A digital audio recorder was placed in the examination room and started by a trained research assistant, who then left the room. After the visit ended and the provider left the room for the last time, the research assistant retrieved the recorder. The research assistant administered baseline measures to the parent/child dyad before and after the clinician-patient encounter as feasible in the context of the visit. Visit recordings were stripped of patient identifiers and tagged with a unique identifier for coding with the Roter interaction analysis system (RIAS).11 At the end of the study, parents who had participated in the audio-taped encounters were invited to participate in focus groups to discuss their experience of doctor-patient communication. An expert in qualitative methods used a structured guide to facilitate two 60-minute focus groups with parents and one focus group with the four participating clinicians.

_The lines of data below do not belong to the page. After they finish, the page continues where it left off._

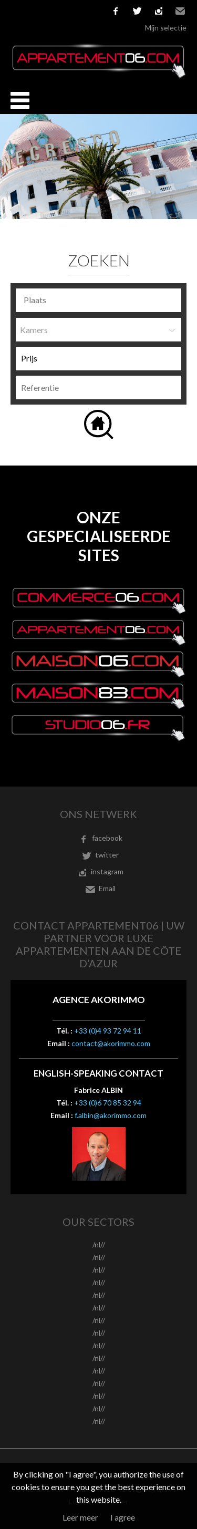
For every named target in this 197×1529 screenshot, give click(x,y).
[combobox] (98, 300)
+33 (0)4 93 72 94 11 (107, 1030)
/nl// (98, 1244)
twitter (137, 11)
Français (16, 10)
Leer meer (80, 1517)
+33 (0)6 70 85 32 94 (107, 1102)
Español (48, 10)
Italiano (63, 10)
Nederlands (79, 10)
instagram (158, 11)
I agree (122, 1517)
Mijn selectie (165, 27)
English (32, 10)
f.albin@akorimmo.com (111, 1115)
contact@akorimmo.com (110, 1043)
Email (180, 11)
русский (95, 10)
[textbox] (101, 300)
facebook (115, 11)
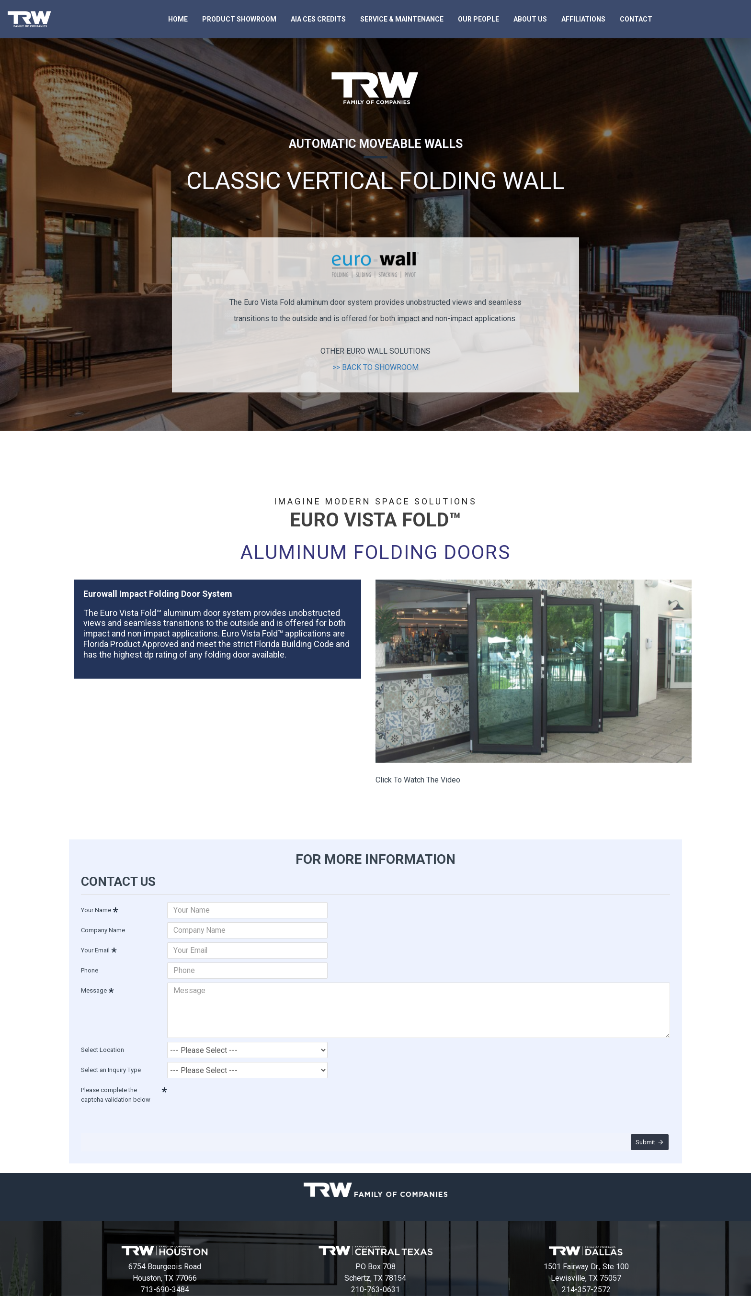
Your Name (96, 908)
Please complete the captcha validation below (115, 1088)
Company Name (103, 928)
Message (94, 989)
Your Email (95, 948)
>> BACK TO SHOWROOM (375, 367)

To enable analysis of encounters with and without Teach-back, we waited until midpoint through study recruitment to engage clinicians in a three-week series of one-hour interactive trainings in health literacy and use of Teach-back. During the first session, the principal investigator (IS) presented information about health literacy and methods used to improve communication, including principles of “living-room language”, “chunk and check,” and Teach-back. The video, “In Plain Language”9 was shown. Community-specific demographic data and known associations with health literacy were discussed. For reinforcement, participants were given a copy of “Help Patients Understand: A Manual for Clinicians.”2 The second session focused on Teach-back. To demonstrate the technique and increase clinician’s skill without the bias of excessive content knowledge, interactive role plays were conducted where clinicians tried to teach each other a new instruction (e.g. “How to kill hair follicle fungus with sea salt). For reinforcement, a Teach-back prompt was added to the electronic medical record template in the “Plan” section for all patient visits, and a poster reminding clinicians to use Teach-back was placed in front of the provider desk in each exam room. During the third session, the group discussed their experience with using Teach-back over the preceding week, and discussed strategies they used to incorporate the technique in practice. For reinforcement, providers were reminded to review Teach-back with trainees and to include Teach-back as a measure during structured observations of resident visits.
After all audio-taped visits were completed (September 2010), focus groups were conducted with parents and clinicians regarding their perceptions of Teach-back. The study was reviewed and approved by the Institutional Review Board of Nemours; informed consent was obtained from clinicians and parents, and assent was obtained from children seven years and older. We report on a cross-sectional analysis of all audio-taped encounters completed over the course of the study. Then, we report on the qualitative analysis of the focus group data.